For this exercise, repeat the records below exactly as written.

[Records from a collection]
'''
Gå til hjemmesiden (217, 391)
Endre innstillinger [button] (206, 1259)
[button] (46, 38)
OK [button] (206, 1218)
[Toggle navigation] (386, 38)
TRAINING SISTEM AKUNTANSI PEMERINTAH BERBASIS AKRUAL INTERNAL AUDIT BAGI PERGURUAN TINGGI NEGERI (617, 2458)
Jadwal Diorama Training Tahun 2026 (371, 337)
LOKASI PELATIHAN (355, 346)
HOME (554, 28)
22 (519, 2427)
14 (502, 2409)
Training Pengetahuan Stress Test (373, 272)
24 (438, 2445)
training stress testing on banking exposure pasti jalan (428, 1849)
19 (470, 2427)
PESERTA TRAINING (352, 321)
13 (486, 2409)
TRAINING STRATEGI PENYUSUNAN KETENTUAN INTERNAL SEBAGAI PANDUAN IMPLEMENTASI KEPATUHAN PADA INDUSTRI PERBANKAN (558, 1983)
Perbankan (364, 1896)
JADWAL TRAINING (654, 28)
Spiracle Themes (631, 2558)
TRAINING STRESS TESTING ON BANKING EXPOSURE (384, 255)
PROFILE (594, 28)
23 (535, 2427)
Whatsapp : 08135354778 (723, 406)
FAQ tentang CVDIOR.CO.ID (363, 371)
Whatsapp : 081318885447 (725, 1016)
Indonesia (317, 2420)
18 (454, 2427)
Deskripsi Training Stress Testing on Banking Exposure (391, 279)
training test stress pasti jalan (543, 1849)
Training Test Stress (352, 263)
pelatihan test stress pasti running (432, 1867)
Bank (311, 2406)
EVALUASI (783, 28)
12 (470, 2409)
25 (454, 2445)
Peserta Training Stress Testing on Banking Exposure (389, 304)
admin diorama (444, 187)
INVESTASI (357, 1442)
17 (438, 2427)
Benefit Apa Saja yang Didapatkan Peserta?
'''
__WORKED SOLUTION__
Gå til hjemmesiden (217, 391)
Endre innstillinger [button] (206, 1259)
[button] (46, 38)
OK [button] (206, 1218)
[Toggle navigation] (386, 38)
TRAINING SISTEM AKUNTANSI PEMERINTAH BERBASIS AKRUAL INTERNAL AUDIT BAGI PERGURUAN TINGGI NEGERI (617, 2458)
Jadwal Diorama Training Tahun 2026 (371, 337)
LOKASI PELATIHAN (355, 346)
HOME (554, 28)
22 (519, 2427)
14 (502, 2409)
Training Pengetahuan Stress Test (373, 272)
24 (438, 2445)
training stress testing on banking exposure pasti jalan (428, 1849)
19 (470, 2427)
PESERTA TRAINING (352, 321)
13 (486, 2409)
TRAINING STRATEGI PENYUSUNAN KETENTUAN INTERNAL SEBAGAI PANDUAN IMPLEMENTASI KEPATUHAN PADA INDUSTRI PERBANKAN (558, 1983)
Perbankan (364, 1896)
JADWAL TRAINING (654, 28)
Spiracle Themes (631, 2558)
TRAINING STRESS TESTING ON BANKING EXPOSURE (384, 255)
PROFILE (594, 28)
23 (535, 2427)
Whatsapp : 08135354778 (723, 406)
FAQ tentang CVDIOR.CO.ID (363, 371)
Whatsapp : 081318885447 (725, 1016)
Indonesia (317, 2420)
18 (454, 2427)
Deskripsi Training Stress Testing on Banking Exposure (391, 279)
training test stress pasti jalan (543, 1849)
Training Test Stress (352, 263)
pelatihan test stress pasti running (432, 1867)
Bank (311, 2406)
EVALUASI (783, 28)
12 (470, 2409)
25 (454, 2445)
Peserta Training Stress Testing on Banking Exposure (389, 304)
admin diorama (444, 187)
INVESTASI (357, 1442)
17 (438, 2427)
Benefit Apa Saja yang Didapatkan Peserta?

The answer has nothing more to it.